David Wark Griffith ha sido considerado como el padre del cine estadounidense. Inventó, en el más amplio sentido de la palabra, el lenguaje propio del cine.

A pesar de ello, todos sus hallazgos técnicos, que quizá, fueron el fruto instintivo de su innato sentido cinematográfico, no eran un fin para Griffith, sino un medio. Un vehículo para transmitir una idea, un mensaje. Porque, ante todo, él era un poeta y un idealista con visos de predicador. En este sentido, sus películas Nacimiento de una nación (1915), Intolerancia (1916), Corazones del mundo, constituyen imperecederos monumentos cinematográficos.

Thomas Ince fue el alumno de Griffith, bajo cuya dirección debutó en el año 1909. Ince estableció los cánones de las cintas del Oeste. Él fue quien lanzó a aquel mozo de mirada clara y gesto sobrio que se llamaba William S. Hart, intérprete excepcional de los primeros filmes de cowboys. Pero el talento de Ince tenía la suficiente amplitud para desbordar los simples límites de las fáciles aventuras de vaqueros rudos y heroínas frágiles. Ince era un verdadero poeta del aire libre. Su filme Civilización (1916), que era un mensaje pacifista con una grandiosidad parecida a la del Nacimiento de una nación, lo reveló como un realizador de clase excepcional.

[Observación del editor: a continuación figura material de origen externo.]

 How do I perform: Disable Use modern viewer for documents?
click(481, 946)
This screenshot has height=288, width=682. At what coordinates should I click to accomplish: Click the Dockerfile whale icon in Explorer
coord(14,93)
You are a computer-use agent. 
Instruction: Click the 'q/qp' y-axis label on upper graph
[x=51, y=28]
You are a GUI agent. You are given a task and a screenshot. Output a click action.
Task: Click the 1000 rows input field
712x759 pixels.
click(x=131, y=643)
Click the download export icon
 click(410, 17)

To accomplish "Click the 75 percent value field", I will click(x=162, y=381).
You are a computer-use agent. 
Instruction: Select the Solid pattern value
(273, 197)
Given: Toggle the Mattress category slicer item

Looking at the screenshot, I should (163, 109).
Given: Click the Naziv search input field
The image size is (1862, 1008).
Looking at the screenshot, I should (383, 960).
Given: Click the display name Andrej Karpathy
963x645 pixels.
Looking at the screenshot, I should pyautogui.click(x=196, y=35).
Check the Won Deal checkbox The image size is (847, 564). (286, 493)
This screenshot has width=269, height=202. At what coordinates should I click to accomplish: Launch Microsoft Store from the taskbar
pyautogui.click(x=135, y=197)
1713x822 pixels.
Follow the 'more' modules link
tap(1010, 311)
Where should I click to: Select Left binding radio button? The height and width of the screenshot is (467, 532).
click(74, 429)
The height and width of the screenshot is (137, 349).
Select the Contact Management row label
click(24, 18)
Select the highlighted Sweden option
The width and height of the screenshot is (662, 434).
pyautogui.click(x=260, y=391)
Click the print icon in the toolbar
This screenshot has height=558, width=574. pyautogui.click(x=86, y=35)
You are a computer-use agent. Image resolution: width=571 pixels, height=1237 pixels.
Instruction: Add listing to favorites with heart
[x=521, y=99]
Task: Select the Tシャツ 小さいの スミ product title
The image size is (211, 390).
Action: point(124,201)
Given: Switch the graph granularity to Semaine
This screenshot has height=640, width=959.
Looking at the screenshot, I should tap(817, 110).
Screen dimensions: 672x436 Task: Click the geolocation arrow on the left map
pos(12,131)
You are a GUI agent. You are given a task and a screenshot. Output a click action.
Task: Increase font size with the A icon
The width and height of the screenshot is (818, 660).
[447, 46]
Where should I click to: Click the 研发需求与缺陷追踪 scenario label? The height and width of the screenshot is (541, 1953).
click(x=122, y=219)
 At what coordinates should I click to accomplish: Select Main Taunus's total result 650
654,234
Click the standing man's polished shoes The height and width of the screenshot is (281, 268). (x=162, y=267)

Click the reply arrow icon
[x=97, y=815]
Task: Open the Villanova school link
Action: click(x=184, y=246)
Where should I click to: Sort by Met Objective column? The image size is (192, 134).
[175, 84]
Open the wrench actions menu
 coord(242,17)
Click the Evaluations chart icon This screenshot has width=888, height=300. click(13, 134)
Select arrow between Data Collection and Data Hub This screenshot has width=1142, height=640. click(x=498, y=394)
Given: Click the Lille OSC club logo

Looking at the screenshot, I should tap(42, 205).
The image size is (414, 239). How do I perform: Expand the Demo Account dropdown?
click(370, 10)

Cecil B. De Mille, con su película La marca de juego, inaugura una nueva etapa en la expresión cinematográfica. Gracias a este filme, los conflictos pasionales cobraron inusitada fuerza en la pantalla. Posteriormente, Cecil B. De Mille se inclinó cada vez más hacia las grandes reconstrucciones históricas. Los diez mandamientos, filme que costó una fortuna y al que ya asomaba la afición de este realizador por los decorados gigantescos, demostró que los directores italianos de Cabiria y otras películas espectaculares habían sido superados.